MATERIAL TO PROCESS »
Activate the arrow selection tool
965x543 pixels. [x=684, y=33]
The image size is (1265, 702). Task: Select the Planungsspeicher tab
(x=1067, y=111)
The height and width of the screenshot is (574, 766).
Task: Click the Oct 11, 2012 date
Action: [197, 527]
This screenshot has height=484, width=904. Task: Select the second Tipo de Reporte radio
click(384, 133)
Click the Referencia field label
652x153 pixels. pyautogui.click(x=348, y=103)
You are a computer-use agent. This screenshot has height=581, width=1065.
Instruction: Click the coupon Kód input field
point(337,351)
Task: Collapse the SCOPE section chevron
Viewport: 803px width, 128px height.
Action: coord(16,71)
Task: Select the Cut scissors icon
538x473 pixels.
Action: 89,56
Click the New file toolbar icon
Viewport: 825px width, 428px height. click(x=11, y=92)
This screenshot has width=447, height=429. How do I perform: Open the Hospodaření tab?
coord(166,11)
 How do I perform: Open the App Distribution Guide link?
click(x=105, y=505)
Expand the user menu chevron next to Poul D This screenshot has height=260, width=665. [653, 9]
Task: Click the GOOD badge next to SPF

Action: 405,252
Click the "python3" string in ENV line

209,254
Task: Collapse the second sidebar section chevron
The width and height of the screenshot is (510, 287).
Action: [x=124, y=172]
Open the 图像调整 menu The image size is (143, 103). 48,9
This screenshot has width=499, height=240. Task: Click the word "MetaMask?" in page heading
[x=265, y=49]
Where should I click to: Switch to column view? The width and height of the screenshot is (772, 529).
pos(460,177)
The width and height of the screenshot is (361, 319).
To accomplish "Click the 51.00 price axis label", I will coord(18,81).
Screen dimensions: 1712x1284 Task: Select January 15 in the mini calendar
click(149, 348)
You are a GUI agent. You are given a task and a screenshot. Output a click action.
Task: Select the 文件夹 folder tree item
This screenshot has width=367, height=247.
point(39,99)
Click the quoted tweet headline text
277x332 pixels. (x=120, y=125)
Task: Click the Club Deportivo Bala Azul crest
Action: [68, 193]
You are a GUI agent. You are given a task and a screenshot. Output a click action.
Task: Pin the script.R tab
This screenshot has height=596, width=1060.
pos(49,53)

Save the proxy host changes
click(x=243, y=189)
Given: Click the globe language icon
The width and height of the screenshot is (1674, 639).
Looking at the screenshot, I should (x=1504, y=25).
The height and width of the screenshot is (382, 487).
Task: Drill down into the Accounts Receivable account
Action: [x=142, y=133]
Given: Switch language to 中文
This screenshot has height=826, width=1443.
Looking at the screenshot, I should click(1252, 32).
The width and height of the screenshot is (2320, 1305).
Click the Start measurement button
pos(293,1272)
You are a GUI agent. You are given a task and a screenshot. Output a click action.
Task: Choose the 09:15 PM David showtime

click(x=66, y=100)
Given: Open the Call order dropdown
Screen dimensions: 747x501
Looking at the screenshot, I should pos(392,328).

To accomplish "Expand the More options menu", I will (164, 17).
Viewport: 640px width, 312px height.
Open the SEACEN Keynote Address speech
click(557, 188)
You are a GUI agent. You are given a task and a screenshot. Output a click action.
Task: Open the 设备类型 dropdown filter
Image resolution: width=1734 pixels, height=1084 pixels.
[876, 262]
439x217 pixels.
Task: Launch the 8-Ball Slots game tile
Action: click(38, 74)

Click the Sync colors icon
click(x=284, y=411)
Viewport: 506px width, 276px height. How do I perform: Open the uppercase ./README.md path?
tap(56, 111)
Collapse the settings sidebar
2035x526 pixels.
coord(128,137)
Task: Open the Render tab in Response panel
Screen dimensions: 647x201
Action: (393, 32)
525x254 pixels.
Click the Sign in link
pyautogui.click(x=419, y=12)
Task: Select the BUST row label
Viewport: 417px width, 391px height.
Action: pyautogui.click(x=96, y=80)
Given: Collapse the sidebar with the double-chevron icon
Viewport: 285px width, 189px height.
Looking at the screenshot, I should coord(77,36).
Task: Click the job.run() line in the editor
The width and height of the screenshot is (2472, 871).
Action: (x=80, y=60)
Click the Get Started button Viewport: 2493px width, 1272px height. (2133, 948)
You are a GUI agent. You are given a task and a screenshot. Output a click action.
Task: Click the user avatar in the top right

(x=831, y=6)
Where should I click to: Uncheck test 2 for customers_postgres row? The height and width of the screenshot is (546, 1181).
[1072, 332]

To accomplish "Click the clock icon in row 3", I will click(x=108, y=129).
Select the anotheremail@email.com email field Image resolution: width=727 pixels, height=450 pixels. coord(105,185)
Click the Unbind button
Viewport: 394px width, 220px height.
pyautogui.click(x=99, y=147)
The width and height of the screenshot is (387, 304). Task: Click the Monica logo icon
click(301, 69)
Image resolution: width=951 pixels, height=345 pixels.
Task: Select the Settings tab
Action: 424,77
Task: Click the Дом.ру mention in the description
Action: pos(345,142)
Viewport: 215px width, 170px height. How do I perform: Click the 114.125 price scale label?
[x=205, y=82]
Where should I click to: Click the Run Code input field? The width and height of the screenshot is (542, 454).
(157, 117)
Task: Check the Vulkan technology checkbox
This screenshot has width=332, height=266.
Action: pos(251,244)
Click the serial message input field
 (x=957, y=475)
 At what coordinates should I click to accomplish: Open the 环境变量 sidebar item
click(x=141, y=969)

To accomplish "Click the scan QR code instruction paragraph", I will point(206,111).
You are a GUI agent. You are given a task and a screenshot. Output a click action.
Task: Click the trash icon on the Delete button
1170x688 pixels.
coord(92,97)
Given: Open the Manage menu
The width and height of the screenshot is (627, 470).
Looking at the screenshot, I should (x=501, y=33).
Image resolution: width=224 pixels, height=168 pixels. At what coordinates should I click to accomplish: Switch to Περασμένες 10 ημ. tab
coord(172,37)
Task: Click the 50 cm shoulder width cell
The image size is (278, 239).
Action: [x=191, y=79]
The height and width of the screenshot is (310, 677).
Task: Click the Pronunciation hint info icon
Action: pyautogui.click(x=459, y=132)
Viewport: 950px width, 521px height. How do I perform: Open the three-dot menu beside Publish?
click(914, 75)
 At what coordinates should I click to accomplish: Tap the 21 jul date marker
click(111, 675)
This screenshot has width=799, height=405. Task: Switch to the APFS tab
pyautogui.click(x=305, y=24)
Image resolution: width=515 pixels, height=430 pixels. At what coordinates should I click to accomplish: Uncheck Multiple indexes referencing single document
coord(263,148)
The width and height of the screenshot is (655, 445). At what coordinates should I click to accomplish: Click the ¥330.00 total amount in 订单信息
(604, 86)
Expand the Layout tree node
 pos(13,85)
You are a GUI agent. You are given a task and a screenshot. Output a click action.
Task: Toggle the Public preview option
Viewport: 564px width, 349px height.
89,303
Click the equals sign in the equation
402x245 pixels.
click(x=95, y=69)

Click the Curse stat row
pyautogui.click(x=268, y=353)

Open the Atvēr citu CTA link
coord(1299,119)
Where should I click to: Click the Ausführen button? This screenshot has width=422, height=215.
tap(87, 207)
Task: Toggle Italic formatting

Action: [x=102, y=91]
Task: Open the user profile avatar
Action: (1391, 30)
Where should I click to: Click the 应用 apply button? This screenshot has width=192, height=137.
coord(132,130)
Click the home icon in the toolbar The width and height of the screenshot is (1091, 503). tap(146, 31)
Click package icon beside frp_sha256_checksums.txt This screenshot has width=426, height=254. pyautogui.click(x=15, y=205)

TASK » Find every line in the material above that contains the word "item", matching case exactly, and copy each of those lines out in full.

CORRECT RESPONSE »
Task: Select the 文件夹 folder tree item
 At what coordinates should I click to accomplish: Open the 环境变量 sidebar item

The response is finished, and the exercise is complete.